On Feb 21, 2007, at 2:49 PM, Trach-Minh Tran wrote:
On 02/21/2007 06:42 PM, Sam Lang wrote:
On Feb 21, 2007, at 11:28 AM, Trach-Minh Tran wrote:
On 02/21/2007 06:10 PM, Sam Lang wrote:
On Feb 21, 2007, at 10:49 AM, Trach-Minh Tran wrote:
On 02/21/2007 05:18 PM, Sam Lang wrote:
Hi Minh,
I got the order of my AC_TRY_COMPILE arguments wrong. That
was pretty
sloppy on my part. I've attached a patch that should fix the
error
you're getting. I'm not sure it will apply cleanly to the
already
patched 2.6.2 source that you have. Better to start with a clean
2.6.2
tarball.
Hi Sam,
Thanks for you prompt response. I can now load the module.
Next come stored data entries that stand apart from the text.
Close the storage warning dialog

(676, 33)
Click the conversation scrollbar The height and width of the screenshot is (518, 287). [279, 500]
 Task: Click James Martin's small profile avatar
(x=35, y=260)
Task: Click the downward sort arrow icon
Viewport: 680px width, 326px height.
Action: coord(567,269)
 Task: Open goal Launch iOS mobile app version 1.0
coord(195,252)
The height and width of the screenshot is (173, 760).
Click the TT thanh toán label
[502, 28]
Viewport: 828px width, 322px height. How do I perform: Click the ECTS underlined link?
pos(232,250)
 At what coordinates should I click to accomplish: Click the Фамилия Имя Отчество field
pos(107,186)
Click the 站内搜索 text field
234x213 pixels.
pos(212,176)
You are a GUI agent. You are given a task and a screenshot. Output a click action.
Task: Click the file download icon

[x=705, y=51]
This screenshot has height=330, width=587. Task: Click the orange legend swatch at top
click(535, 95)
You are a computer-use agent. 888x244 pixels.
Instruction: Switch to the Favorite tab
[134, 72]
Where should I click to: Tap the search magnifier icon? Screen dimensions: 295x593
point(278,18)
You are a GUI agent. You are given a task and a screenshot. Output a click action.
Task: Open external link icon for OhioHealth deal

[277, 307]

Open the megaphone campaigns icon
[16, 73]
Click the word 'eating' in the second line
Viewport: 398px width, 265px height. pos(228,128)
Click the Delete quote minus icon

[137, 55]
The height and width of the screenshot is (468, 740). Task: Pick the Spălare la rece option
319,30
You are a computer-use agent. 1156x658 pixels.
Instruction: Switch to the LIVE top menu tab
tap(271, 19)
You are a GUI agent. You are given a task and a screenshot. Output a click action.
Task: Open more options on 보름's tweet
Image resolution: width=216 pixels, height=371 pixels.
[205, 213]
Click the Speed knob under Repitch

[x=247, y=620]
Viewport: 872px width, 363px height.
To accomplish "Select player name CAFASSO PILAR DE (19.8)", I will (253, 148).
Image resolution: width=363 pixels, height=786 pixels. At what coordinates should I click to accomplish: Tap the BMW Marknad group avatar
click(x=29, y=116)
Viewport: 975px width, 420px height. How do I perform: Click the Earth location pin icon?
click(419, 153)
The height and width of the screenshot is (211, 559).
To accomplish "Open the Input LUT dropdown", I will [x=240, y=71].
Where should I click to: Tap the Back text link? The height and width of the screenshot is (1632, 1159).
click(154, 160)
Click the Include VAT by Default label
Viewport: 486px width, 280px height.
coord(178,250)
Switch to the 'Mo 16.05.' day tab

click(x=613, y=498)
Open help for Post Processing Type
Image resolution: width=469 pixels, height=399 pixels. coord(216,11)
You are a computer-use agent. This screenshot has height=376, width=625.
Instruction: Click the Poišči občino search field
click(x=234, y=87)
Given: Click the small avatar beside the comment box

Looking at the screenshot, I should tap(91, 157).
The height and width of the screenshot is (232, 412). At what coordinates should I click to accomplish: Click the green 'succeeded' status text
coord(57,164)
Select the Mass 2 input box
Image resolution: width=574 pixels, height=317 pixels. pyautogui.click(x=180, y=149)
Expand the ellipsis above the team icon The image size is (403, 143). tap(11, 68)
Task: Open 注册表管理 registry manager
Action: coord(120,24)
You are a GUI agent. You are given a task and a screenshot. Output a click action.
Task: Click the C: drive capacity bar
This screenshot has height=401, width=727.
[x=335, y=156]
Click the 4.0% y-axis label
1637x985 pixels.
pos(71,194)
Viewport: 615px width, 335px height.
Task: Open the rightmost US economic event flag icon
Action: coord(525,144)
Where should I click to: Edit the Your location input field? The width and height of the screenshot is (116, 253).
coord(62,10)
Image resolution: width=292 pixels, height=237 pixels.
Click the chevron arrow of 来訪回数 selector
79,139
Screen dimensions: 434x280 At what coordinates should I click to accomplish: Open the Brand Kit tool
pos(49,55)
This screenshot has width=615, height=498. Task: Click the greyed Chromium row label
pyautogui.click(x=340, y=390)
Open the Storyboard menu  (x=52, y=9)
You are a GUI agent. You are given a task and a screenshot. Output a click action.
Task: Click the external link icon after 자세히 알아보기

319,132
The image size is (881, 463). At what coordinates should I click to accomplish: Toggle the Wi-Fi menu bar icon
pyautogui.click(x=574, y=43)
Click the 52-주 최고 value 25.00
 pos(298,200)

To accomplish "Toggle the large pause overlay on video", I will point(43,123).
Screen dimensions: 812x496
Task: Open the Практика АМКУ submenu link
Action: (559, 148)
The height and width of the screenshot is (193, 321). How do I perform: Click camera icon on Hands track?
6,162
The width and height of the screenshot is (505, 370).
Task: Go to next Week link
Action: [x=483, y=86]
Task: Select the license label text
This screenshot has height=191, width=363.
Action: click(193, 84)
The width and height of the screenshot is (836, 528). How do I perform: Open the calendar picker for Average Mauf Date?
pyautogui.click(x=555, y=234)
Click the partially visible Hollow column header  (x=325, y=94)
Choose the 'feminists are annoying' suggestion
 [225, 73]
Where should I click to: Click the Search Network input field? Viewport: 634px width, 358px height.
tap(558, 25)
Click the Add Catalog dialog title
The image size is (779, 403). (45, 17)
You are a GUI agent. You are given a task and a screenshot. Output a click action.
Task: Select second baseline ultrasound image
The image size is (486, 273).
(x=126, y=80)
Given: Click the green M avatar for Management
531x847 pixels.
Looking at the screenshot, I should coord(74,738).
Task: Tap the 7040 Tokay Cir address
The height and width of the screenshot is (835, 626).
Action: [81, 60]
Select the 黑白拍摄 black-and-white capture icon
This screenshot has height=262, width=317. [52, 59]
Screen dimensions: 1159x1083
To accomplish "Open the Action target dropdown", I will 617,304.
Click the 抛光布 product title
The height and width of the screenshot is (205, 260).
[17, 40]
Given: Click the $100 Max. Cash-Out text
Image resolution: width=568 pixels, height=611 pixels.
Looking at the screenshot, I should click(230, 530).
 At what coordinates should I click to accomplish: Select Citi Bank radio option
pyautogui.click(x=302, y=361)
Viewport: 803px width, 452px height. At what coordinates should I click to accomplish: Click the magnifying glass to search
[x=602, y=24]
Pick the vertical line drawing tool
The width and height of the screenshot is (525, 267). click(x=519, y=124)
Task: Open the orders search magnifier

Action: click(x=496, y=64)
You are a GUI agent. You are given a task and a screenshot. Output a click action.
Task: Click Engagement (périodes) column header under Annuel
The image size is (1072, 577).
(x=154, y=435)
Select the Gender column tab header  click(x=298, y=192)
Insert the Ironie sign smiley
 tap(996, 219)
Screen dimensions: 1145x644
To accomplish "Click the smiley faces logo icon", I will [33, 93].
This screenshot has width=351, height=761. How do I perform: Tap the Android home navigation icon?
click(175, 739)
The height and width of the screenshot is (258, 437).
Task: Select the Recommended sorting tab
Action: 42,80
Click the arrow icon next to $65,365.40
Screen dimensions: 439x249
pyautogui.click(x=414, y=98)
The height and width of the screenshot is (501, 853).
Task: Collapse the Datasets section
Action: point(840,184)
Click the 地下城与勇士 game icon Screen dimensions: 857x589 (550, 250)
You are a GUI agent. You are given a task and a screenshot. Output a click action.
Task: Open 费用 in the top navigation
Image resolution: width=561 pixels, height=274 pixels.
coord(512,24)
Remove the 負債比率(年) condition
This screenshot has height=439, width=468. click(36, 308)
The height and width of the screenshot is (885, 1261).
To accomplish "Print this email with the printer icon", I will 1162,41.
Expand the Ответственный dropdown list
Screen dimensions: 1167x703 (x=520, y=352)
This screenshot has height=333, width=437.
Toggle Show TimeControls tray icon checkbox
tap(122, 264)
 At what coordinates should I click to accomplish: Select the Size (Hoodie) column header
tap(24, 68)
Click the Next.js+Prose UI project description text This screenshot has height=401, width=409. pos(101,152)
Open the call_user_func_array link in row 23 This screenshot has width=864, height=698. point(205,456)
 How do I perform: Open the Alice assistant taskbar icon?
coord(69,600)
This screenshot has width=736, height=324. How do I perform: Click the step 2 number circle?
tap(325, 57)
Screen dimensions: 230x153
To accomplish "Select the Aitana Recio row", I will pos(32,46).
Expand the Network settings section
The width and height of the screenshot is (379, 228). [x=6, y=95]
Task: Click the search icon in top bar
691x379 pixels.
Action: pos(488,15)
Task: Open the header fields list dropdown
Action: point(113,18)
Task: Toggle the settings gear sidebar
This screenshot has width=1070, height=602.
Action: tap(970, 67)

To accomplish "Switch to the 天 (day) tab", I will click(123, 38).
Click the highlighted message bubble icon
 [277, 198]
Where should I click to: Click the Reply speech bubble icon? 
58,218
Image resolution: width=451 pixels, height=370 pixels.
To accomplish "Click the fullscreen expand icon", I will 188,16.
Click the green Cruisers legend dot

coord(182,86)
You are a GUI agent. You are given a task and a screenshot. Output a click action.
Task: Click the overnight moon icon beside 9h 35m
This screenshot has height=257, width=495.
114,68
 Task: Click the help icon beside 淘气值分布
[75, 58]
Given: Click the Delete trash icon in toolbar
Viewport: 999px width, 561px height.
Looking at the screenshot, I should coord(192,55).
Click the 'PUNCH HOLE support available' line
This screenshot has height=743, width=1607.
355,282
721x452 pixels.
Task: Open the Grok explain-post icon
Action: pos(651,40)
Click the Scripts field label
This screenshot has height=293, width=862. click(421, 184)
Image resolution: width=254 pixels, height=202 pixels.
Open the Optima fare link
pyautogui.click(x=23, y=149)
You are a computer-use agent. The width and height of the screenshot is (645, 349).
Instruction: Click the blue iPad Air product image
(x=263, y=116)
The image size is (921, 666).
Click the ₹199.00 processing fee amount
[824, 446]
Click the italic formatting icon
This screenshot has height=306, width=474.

I
will do
some more tests with this 2.6.2 version. Until now, I've found
using my MPI-IO program, that this is not as stable as the 2.6.1
version:
During about 1/2 hour running the test, already 2 data servers
(out
of 8) have died!
That's surprising, the 2.6.2 release didn't include any changes
to the
servers from 2.6.1. Did you get any messages in the server logs
on the
nodes that died?
Do you think that I should stay with 2.6.1 + the misc-bug.patch
from
Murali?
There aren't any other significant fixes in 2.6.2 besides
support for
the latest Berkeley DB release, and the misc-bug patch that you
mention,
so using 2.6.1 shouldn't be a problem for you. That being said,
if the
servers crash for you on 2.6.2, its likely that they will do so
with
2.6.1 and you just haven't hit it yet. I'd also like to figure out
exactly what is causing the servers to crash. Can you send your
MPI-IO
program to us?
Hi Sam,
There is nothing in the server logs! May be tomorrow (it is now
6:30 pm
here) I will have more infos from the mpi-io runs I've just
submitted.
Rob thinks this might be related to the ROMIO ad_pvfs bug reported a
couple days ago, but the even so, corruption on the client shouldn't
cause the server's to segfault (esp. if the corruption is outside the
PVFS system interfaces). If possible, it would be great to get a
stack
trace from one of the crashed servers.
Hi Sam,
How can I get the stack strace ph the pvfs2 server when it dies?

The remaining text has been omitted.